If you understand how your camera’s metering system works (area selected, 18 percent gray etc) you can often work with the Metering system and compensate for when you know it’s likely to get it wrong - for example it’s not uncommon to dial a +1 if shooting a bright snowy scene, as most metering systems will be overly aggressive in trying to preserve highlight detail in the snow.

Similarly, if shooting in darker conditions dial in negative compensation.

Metering is pretty sophisticated in modern cameras, the exposure comp dial let’s you work with the tool and augment it’s measurements with your own human input.

Exposure comp plus histogram reviews with metering on is a pretty effective way to work a lot of the time.

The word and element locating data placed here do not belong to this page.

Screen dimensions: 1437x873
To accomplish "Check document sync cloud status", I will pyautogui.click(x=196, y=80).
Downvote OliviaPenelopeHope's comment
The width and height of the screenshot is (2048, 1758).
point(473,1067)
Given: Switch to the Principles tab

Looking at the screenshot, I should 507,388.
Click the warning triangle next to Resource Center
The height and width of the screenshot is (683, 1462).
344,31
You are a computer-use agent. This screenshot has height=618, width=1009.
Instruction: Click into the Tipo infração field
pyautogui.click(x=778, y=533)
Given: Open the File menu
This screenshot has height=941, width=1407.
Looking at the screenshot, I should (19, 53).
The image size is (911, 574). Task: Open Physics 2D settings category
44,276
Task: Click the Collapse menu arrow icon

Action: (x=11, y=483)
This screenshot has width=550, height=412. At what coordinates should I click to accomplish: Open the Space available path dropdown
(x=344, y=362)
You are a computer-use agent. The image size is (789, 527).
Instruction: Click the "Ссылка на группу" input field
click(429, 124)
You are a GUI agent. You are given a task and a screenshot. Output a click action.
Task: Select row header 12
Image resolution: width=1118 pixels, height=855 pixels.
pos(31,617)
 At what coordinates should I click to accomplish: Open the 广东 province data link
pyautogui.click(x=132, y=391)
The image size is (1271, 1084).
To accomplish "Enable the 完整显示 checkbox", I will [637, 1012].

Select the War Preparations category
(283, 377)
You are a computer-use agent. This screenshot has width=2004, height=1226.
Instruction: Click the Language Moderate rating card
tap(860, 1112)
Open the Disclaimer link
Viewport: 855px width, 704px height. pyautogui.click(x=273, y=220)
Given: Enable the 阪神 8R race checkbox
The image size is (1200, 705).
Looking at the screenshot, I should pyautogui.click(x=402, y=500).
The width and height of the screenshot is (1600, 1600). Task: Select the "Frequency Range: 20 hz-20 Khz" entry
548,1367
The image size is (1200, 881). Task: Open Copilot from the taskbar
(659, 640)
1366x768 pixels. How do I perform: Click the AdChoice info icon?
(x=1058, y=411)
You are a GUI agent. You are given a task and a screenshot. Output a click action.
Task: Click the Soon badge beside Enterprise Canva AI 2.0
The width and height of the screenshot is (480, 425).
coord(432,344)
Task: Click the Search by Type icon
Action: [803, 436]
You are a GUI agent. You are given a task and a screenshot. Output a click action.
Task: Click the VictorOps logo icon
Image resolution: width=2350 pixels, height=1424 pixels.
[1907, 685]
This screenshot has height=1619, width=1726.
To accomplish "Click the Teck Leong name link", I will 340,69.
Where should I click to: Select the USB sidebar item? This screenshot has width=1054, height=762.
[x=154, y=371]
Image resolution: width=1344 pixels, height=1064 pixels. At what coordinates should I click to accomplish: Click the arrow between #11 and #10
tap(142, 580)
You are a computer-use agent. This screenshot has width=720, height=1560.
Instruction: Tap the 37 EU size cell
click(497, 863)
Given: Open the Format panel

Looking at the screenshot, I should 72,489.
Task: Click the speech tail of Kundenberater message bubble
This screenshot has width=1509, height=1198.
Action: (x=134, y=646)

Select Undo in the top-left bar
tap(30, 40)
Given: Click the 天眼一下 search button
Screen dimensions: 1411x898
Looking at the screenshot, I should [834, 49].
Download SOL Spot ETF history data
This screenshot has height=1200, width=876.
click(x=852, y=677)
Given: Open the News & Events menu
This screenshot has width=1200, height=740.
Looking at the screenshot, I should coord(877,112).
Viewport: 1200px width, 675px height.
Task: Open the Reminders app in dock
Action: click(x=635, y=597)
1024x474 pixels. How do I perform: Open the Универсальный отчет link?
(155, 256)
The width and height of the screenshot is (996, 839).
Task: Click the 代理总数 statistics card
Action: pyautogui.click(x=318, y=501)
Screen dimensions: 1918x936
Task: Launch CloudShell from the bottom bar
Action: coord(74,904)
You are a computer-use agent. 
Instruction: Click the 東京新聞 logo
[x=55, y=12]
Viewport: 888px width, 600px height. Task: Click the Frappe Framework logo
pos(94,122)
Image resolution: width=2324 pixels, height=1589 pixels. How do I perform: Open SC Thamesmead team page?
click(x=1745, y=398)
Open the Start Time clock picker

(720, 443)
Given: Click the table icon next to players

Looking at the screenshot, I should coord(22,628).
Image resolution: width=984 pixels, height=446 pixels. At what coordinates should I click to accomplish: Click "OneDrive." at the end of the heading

All in all, I agree with your assessments. Its good to note that what you are trying to do is read the amount of light hitting the target. This could always be done with a ambient light meter placed in front of your subject (Studio).

The issue was the convenience of seeing it through the camera. The first automatic in camera meters were limited to high-key or low-key and tried to just make the picture's average lighting match the 18% grey card, a portion of it (center weighted or spot). Highly colored subjects could throw this off as the meters weren't always linear to all wavelengths. As technology advanced, matrix meters used multiple points to try and guess tricky lighting conditions. As more elements to the matrix were added, identifying where the subject became possible.

However, they all are just trying to guess at the level of light hitting the subject of the photograph.

Again, you are incorrect if you meant that multiple samples have fixed the in-camera meter foobar.

I am assuming you are well acquainted with colour management, so I will just leave a brief suggestion. If you further need more pointers, let me know and I would love to elaborate.

Read about reflectivity and their influence on metering.